Construction Underway at Kansas Turbine Components Plant

Both project and finished plant likely to yield scrap materials.

A construction project for an industrial plant likely to generate scrap metal and other recyclable materials will soon be underway in Hutchinson, Kan.

Gray Construction Co. of Lexington, Ky., has been selected as general contractor for a $30 million to $50 million Siemens AG wind turbine components manufacturing plant, according to Industrial Info Resources (IIR), Sugar Land, Texas.
 
Groundbreaking for the 300,000-to-330,000-square-foot building occurred in mid-September. The facility owned by Germany-based Siemens is being built on a 108-acre site in the Salt City Business Park in Hutchinson. The three buildings that will make up the overall plant complex will manufacture wind turbine nacelles, described by IIR as “large, RV-sized structures on the top of the towers that contain the generators.” Other components to be made at the plant include gears, electrical systems and hubs for wind turbines, which are the parts to which the windmill blades connect.
 
The new facility is being built for what Siemens forecasts will be stronger demand for wind turbine production in North America.
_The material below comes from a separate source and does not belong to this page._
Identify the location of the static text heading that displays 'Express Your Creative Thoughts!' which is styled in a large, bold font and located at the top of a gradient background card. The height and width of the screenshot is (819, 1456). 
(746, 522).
Construction is anticipated to be complete by the early summer of 2010. Overall production startup is planned by the fall of 2010, with approximately 400 people working at the site.
 
Gray Construction Company was among four general construction bidders for the new manufacturing plant, winning the bid over Ryan Companies of Davenport, Iowa; Paul Hemmer Companies of Fort Mitchell, Ky.; and The Austin Co. of Cleveland.
 
Munich-based Siemens AG, founded in 1847, supplies products and systems for the generation, transmission and distribution of power, as well as for the extraction, conversion and transportation of oil and gas.